In 1961, one local group of mothers responded to the isolation by forming a club which provided a brief oasis — a haven, a temporary retreat. Membership required having five or more children, hence its name — the ‘After Five’ Club. Jessie Laurion and Arlene Enzmann were the founders and the first meeting was held in September at the home of Helen Weum.
They gathered in each other’s homes once a month for a planned program and to share the realities of motherhood. The worries, the exhaustion, the exile — were understood best by those who, in the words of former member Shirley Ettestad, “were swimming in the same soup.”
By today’s comparison, many dads of the 1960s were strangers to the details of their children’s lives. And although a change was going to come, a mother’s identity was still merged in a society which had deemed her importance to be mainly in the home. Did they envision the tide that was turning?
And if motherhood today is barely recognizable by those standards, life for children was vastly different as well. Families had a function all their own — not experienced on the fringes of other comings and goings, other responsibilities, other demands.
Childhoods of the 1960s saw cloth diapers, school lunch tokens and jars of white paste. Girls wore dresses everyday to school where air-raid drills and TB tine tests were still routine. The smell of purple-inked mimeographs wafted through the hallways.

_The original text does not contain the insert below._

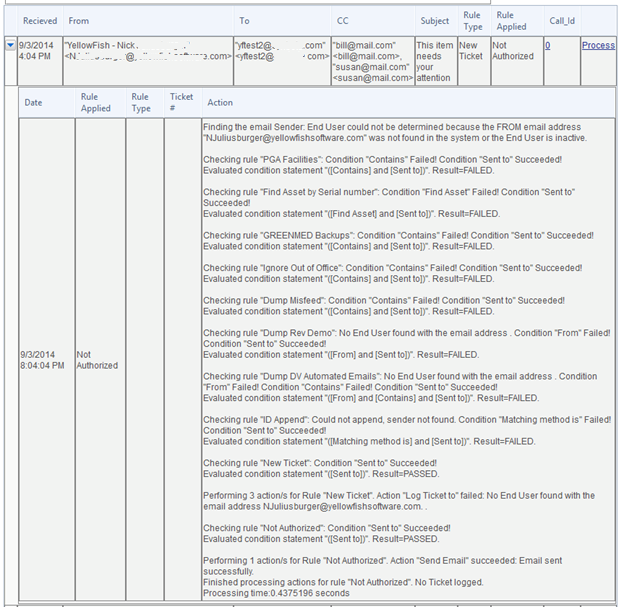This screenshot has height=607, width=624.
Task: Select the subject cell 'This item needs your attention'
Action: tap(436, 61)
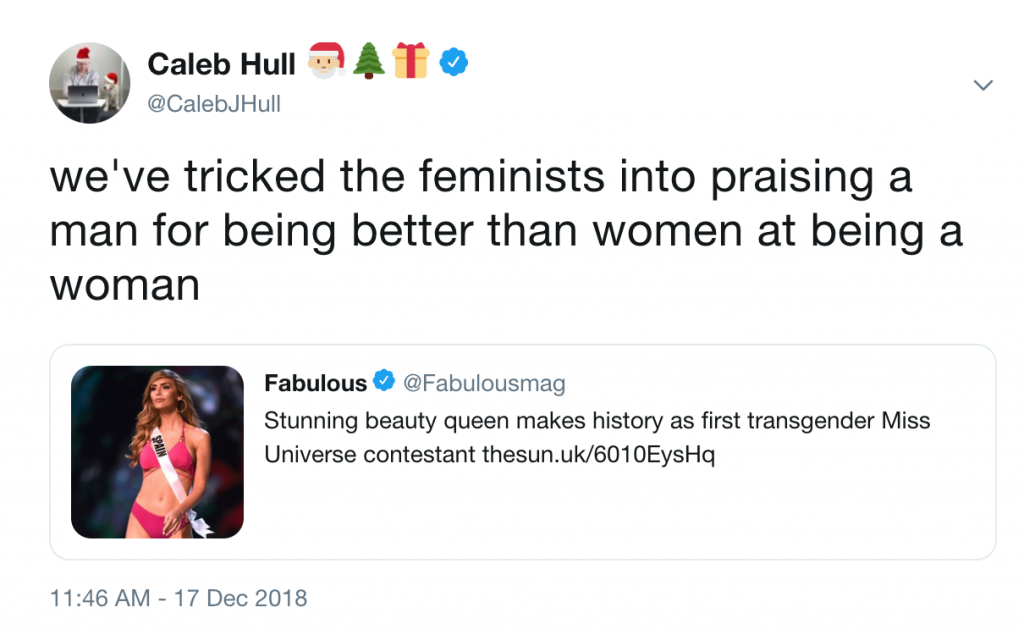
Task: Click Fabulous's blue verified badge
Action: [384, 382]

The 4-H Club and scouting provided fun for a lot of kids, when they weren’t having their tonsils removed or rolling their hair on curlers in the evenings.
But the main difference, according to most of the After Five members, was that children played outside — from morning until sundown in the summer — and at the skating rinks and in snow forts on winter evenings.
There were no video games, cell phones or computers in the 1960s and 70s. Many TVs were still black and white, and record players twirled “45s” in the bedrooms of teenagers. Kids ate Moon Pies and Jiffy Pop in a pre-microwave era, and occasionally went to a drive-in stand where the whole family ate supper while sitting in the car.
The average family was poorer than today, and fewer teenagers drove their own cars. They rode the bus or their bikes to school; they walked. And perhaps — even in the age of the space program, counterculture, nuclear threat, Vietnam and Watergate — kids stayed innocent a little longer.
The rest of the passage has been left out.